### Exercise requirements
Please retype, word for word, the lines of the records that begin at the one containing "You are a GUI" and end after the one containing "tap(598, 204)". Include both of those lines and nothing outside them.

### Data for this task
** start **
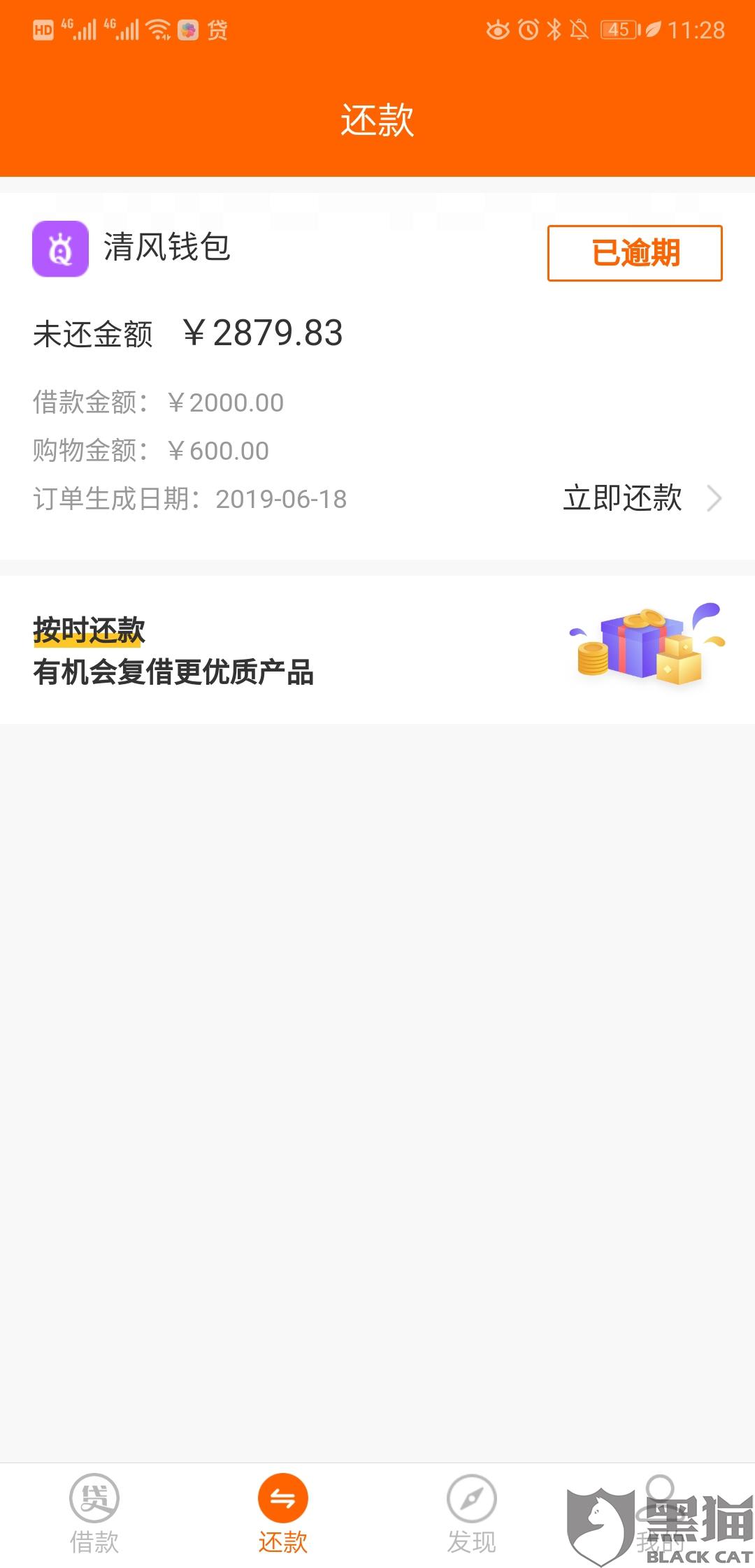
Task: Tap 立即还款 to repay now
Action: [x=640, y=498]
** end **
** start **
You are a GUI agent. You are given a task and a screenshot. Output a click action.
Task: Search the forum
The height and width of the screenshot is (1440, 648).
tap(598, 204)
** end **
### Written response
You are a GUI agent. You are given a task and a screenshot. Output a click action.
Task: Search the forum
The height and width of the screenshot is (1440, 648).
tap(598, 204)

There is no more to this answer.